BRUSSELS: Football lawyer Jean-Louis Dupont has continued his drive to overturn UEFA’s financial fair play regulations by asking a Brussels court to examine the rules.
Dupont, who previously helped Jean-Marc Bosman win his landmark freedom of contract case in 1995, is representing Belgian player agent Daniel Striani in the complaint that is challenging FFP’s break-even rule.
Reuters reports that Dupont has entered a second legal challenge in the belief that the Brussels court will have to seek the opinion of the European Court of Justice (ECJ) on the matter. Dupont last month entered a complaint at the European Commission (EC) against FFP, adding that even if UEFA’s efforts to tackle overspending was justifiable, it would be illegal because European football’s governing body could achieve its goals with a less restrictive measure.
He said UEFA could instead require that any spending beyond projected income be fully guaranteed for the duration of a season.
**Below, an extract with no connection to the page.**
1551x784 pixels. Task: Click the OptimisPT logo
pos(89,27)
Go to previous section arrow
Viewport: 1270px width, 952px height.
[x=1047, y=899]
UEFA’s FFP regulations received a crucial endorsement in March 2012 with the governing body signing an agreement with the EC. The joint agreement ensured that the rules are compliant with European law and effectively closed off the potential for clubs to challenge the regulations in court.
UEFA’s FFP rules are set to fully come into play next season. UEFA has maintained that the EC, the European Parliament, clubs and leagues have all supported FFP and that it was designed to guarantee the long-term viability of football. It said it believed FFP was fully in line with EU law and was confident the Commission would reject the complaint.
Dupont in March claimed the FFP regulations would be unlikely to survive a challenge to the ECJ.
The Belgian lawyer, writing in the Wall Street Journal, argued that UEFA could improve the financial balance of football by imposing a ‘luxury tax’ on high-spending clubs. An EC report in February called on the introduction of such a tax in a bid to regulate transfer spending and introduce more equality in European football.